= TRECHO DO TEXTO =

──────────────────────────────

Por Melissa Vassalli

Quando lançou o documentário “Visages, villages” (2017), Agnès Varda disse que este provavelmente seria seu último filme para o cinema. Com o avançar da idade, Varda projetava que no final de sua vida estaria mais envolvida com videoinstalações e exposições em museus e galerias de arte (além de cineasta, ela era também fotógrafa e artista plástica), o que considerava menos desgastante.

Mas a diretora realizaria ainda “Varda por Agnès”, que foi de fato seu filme derradeiro. O projeto teve início como uma palestra em vídeo, que ela pretendia enviar quando fosse solicitada para eventos, mas o que era para ser uma aula se transformou num documentário em que a diretora, que faleceu em março deste ano, relembrou sua trajetória artística.

Além de depoimentos da cineasta para plateias diversas, “Varda por Agnès” traz também cenas de seus filmes, dos bastidores, além do reencontro com antigos colegas, como a atriz Sandrine Bonnaire (“Os Renegados”) e, através disso, Varda expõe seu processo de criação e sua experiência ao longo de 64 anos de trabalho.

──────────────────────────────

= MATERIAL FORNECIDO =
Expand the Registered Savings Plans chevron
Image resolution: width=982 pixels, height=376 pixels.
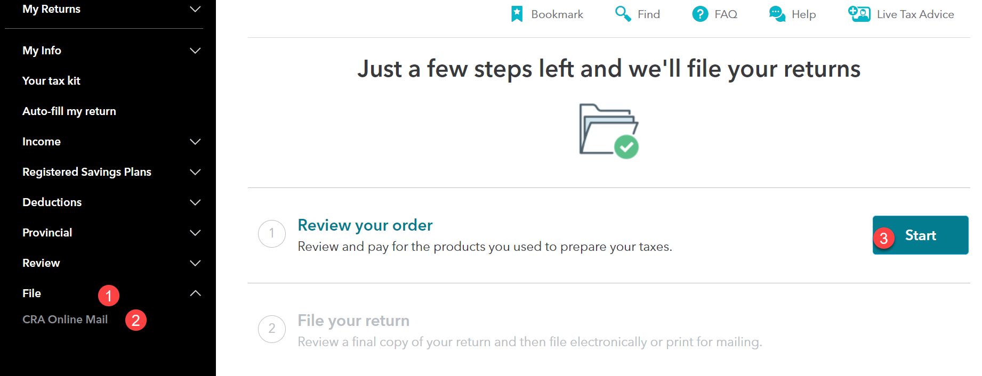(196, 172)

──────────────────────────────

= O QUE FAZER =
1. De acordo com o texto sobre Agnès Varda, como começou o projeto de “Varda por Agnès”?
2. Indique se cada afirmação concorda com o texto sobre Agnès Varda, citando as palavras do texto que decidem: (a) “Visages, villages” foi o último filme de Varda; (b) Varda também trabalhava como fotógrafa; (c) o documentário mostra a experiência de Varda ao longo de 64 anos de trabalho.
3. Dê continuidade ao texto sobre Agnès Varda a partir do ponto em que ele termina.
O material é independente do texto sobre Agnès Varda.

= RESPOSTAS POR TAREFA =
1. Começou como uma palestra em vídeo, que ela pretendia enviar quando fosse solicitada para eventos.

2.
(a) Não: “Mas a diretora realizaria ainda “Varda por Agnès”, que foi de fato seu filme derradeiro.”
(b) Sim: “além de cineasta, ela era também fotógrafa e artista plástica”
(c) Sim: “sua experiência ao longo de 64 anos de trabalho”

3.
Considerada uma precursora da Nouvelle Vague, por antecipar em seus filmes questões estéticas do movimento, a obra de Varda não se resume apenas a isso. Tanto em suas ficções quanto nos documentários, ela sempre exercitou o olhar pelo outro. Seu cinema era político, com destaque sobretudo para questões feministas – importante dizer que mesmo hoje a participação feminina na indústria cinematográfica é inferior à masculina, e Varda conseguiu produzir numa época em que as oportunidades eram ainda mais restritas para as mulheres, deixando um legado inquestionável para a história do cinema.

“Varda por Agnès” é menos experimental que seus filmes anteriores, visto que privilegia um certo didatismo, porém não é menos poético que os demais – o que se revela em suas reflexões e subversões. Sabendo que essa seria sua despedida das telas, a diretora transfere os créditos para o começo e encerra sua carreira com uma cena etérea, num adeus singelo e delicado.

Tendo realizado projetos diferentes entre si, Varda elegeu três palavras que norteavam seu processo: inspiração (a razão pela qual se faz um filme, as ideias que te motivam a produzir), criação (o como se faz um filme, suas ferramentas e estruturas) e compartilhar (porque não se faz um filme para assisti-lo sozinho). E em seu último longa, compartilhar não é apenas exibir um filme para uma audiência. A diretora compartilha sua história, traduzida em filme, assim como seu conhecimento, seus erros, acertos e aprendizados. “Varda por Agnès” é uma autobiografia, mas é também um filme sobre o próprio cinema. Para aqueles que não a conheciam, sua obra final é uma apresentação e uma aula de cinematografia. Para os que conheciam, é a celebração de sua trajetória e uma despedida sublime.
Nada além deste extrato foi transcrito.